Fix comment even harder.

sanjoy added inline comments.May 22 2017, 11:34 PM
lib/Transforms/Scalar/SimpleLoopUnswitch.cpp
135 ↗(On Diff #97425)

I missed that this would change the order of children. Given that, what's here LGTM.

FYI, I'm still waiting to hear back from you Danny...

In my subsequent patch, I actually start recomputing the entire dominator tree as the updates become far too complex to make sense. However, if possible I'd like to keep the update logic here as the next patch goes and immediately *queries* the dominator tree to do non-trivial unswitching cost estimation.

But I may take a shot at removing that and moving to *just* recomputing the dominator tree until we have the incremental update facilities properly integrated.

dberlin added a comment.EditedMay 24 2017, 9:12 PM

Over the past week or so, I think we have done enough playing around with incremental dominators at this point (and i believe jakub has working prototype code) that i feel confident enough that we can make it work, and so i'm not worried about this patch really.
Maybe it's code we destroy in a few months, but it doesn't seem worth holding up progress over.
It obviously could turn out i'm completely wrong (IE as we bring a design to upstream and start on a non-prototype, something becomes intractable), but we can still deal with it then.

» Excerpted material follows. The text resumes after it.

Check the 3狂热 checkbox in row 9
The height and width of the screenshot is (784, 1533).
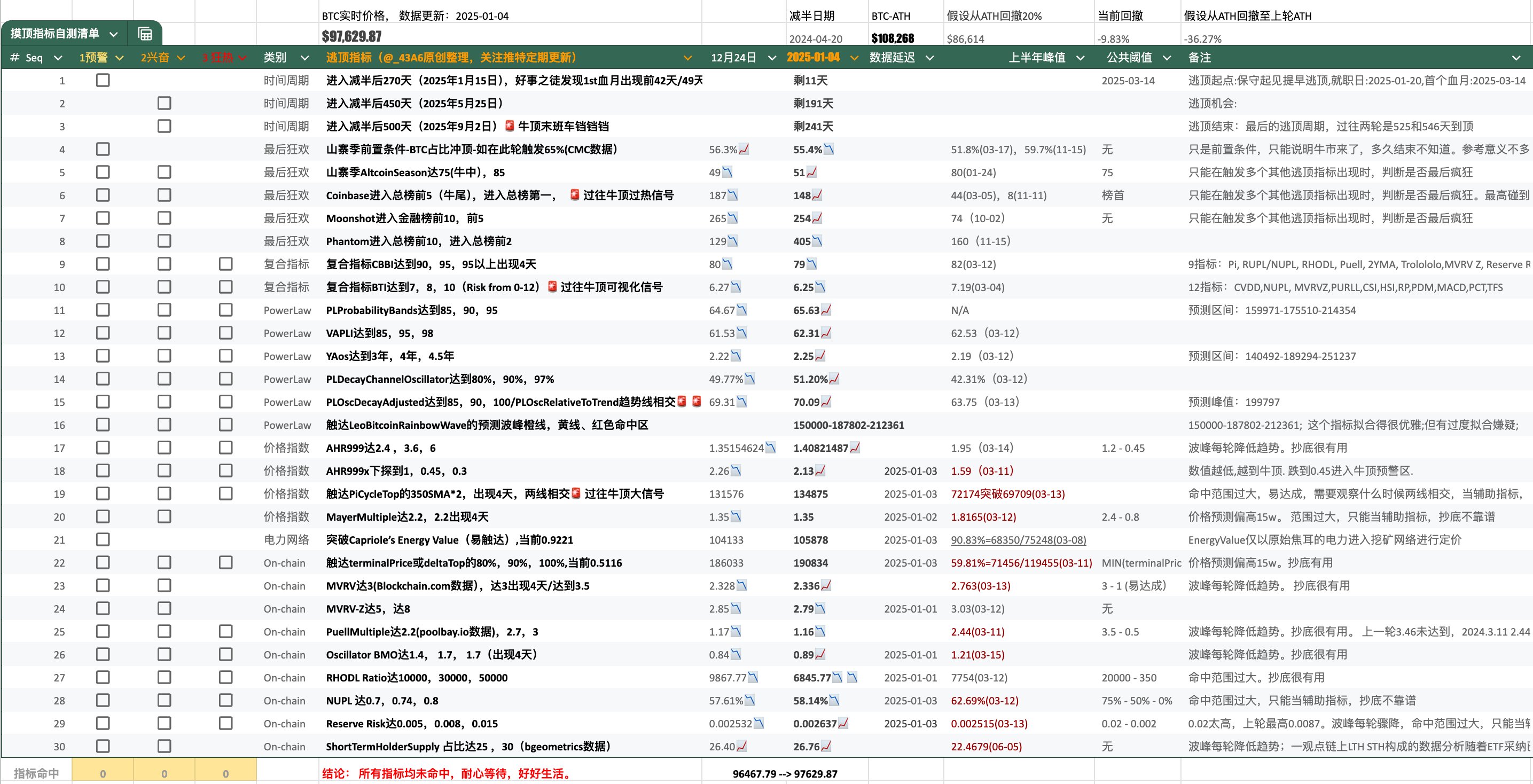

Over the past week or so, I think we have done enough playing around with incremental dominators at this point (and i believe jakub has working prototype code) that i feel confident enough that we can make it work, and so i'm not worried about this patch really.
Maybe it's code we destroy in a few months, but it doesn't seem worth holding up progress over.
It obviously could turn out i'm completely wrong (IE as we bring a design to upstream and start on a non-prototype, something becomes intractable), but we can still deal with it then.

Cool.

I'm gonna land this and clear the way for some follow-up patches. I'm somewhat hopeful that I can even kill this off before we have proper updates as we'll have to recalculate the whole function's tree when doing non-trivial unswitching. But even if not, I think this is an OK stop-gap and I've got the FIXME in here to get something saner.

This revision was automatically updated to reflect the committed changes.